Selected developer quotes:
“I’m torn. I’d like to help provide updated data on this question but also I really like using AI!” — a developer from the original study early-2025 when asked to participate in the late-2025 study.
“I found I am actually heavily biased sampling the issues … I avoid issues like AI can finish things in just 2 hours, but I have to spend 20 hours. I will feel so painful if the task is decided as AI-disallowed.” — a developer from the new study noting selection effects when choosing what tasks to include in the study.
“my head’s going to explode if I try to do too much the old fashioned way because it’s like trying to get across the city walking when all of a sudden I was more used to taking an Uber.” — a developer from the new study noting selection effects when choosing what tasks to include in the study.



The gains, where they exist, are nowhere near that much. In some cases, it makes developers slower (even though they think they’re a bit faster):
https://metr.org/blog/2025-07-10-early-2025-ai-experienced-os-dev-study/
Have you actually read the study? People keep citing this study without reading it.
They grabbed like 8 devs who did not have pre-existing set up workflows for optimizing AI usage, and just throw them into it as a measure of “does it help”
Imagine if I grabbed 8 devs who had never used neovim before and threw them into it without any plugins installed or configuration and tried to use that as a metric for “is nvim good for productivity”
People need to stop quoting this fuckass study lol, its basically meaningless.
Im a developer using agentic workflows with over 17 years experience.
I am telling you right now, with the right setup, I weekly turn 20 hour jobs into 20 minute jobs.
Predominantly large “bulk” operations that are mostly just boilerplate code that is necessary, where the AI has an existing huge codebase to draw from as samples and I just give it instructions of “see what already exists? implement more of that following <spec>”

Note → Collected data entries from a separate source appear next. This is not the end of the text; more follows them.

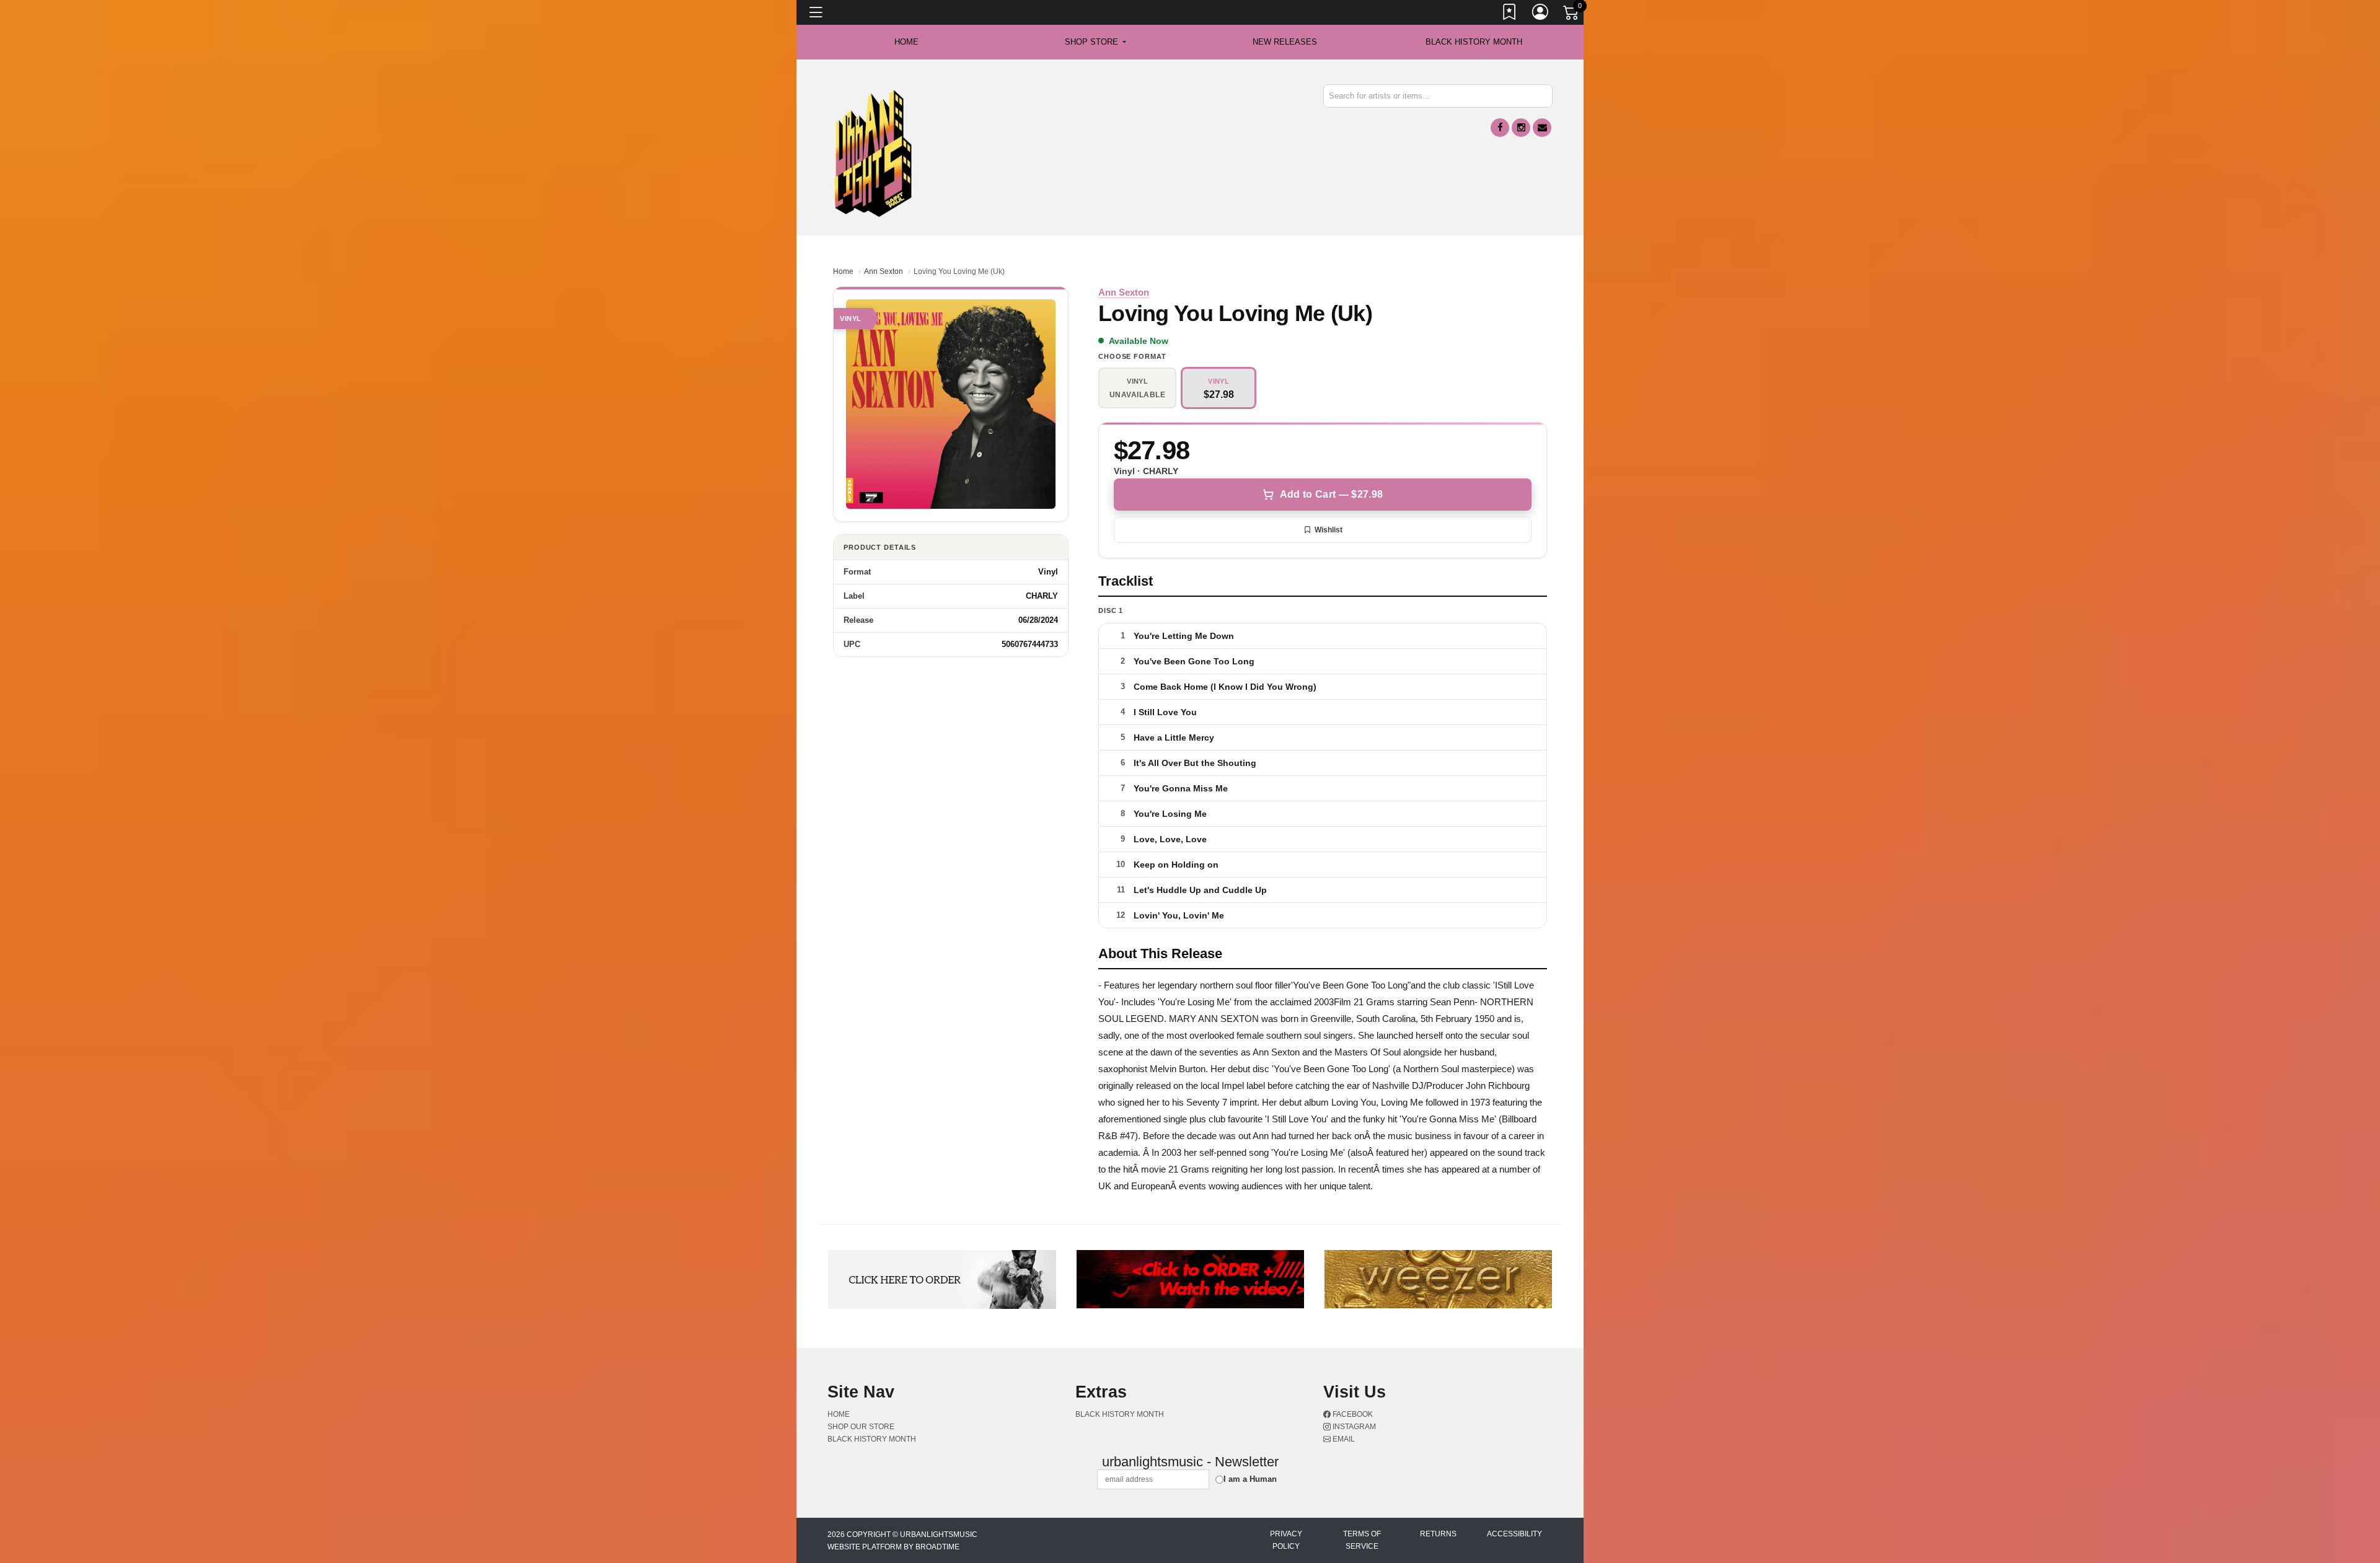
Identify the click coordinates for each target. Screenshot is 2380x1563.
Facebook (1352, 1414)
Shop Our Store (860, 1426)
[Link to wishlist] (1509, 14)
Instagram (1353, 1426)
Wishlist (1328, 530)
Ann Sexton (883, 271)
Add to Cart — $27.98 (1331, 494)
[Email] (1542, 127)
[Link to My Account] (1540, 14)
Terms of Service (1362, 1540)
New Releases (1285, 41)
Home (843, 271)
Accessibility (1514, 1534)
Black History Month (1474, 41)
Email (1343, 1439)
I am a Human (1250, 1479)
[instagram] (1521, 127)
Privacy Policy (1286, 1540)
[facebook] (1499, 127)
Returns (1438, 1534)
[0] (1572, 15)
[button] (1095, 42)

A great example is integration testing where like 99% of the code is just boilerplate.
Arrange the same setup every time. Arrange your request following an openapi spec file. Send the request. Assert on the response based on the openapi spec.
I had an agent pump out 120 integration tests based on a spec file yesterday and they were, for the most part, 100% correct, yesterday. In like an hour.
The same volume of work would’ve easily taken me way longer.
What about developer burnout rates? Cause those same studies also say there was significantly less Dev burnout happening.
If anything my personal experience is the opposite. When using AI the way work wants me to, with multiple agents going in the background, I’ve completely lost any sort of “flow state” I normally get when focused on a problem. It’s no fun anymore, and the only thing keeping me going is working on my personal projects without AI in my free time… I didn’t get in to this to become an AI babysitter.
Yeah I get that. I just like avoiding having to do boring tasks is all so that I can work on the core problem I’m trying to solve. I don’t want to deal with code refactoring manually, I’d rather babysit this thing to do that piece by piece. It’d probably take me longer, cause id do something else on the side that I actually wanted to work on, but id be more content not having to manually do the tedious refactoring myself.
AI is not a catch all for all problems, if I’m thinking something thru very different set of tools for that. I might use an LLM for that but mainly as an interface over a vectordb and help me look things up, and not write or show me any code ever. Essentially a contextual grep or rg.
Sorry you’re being forced to use a hammer to make a surgical precision cut. That really sucks man.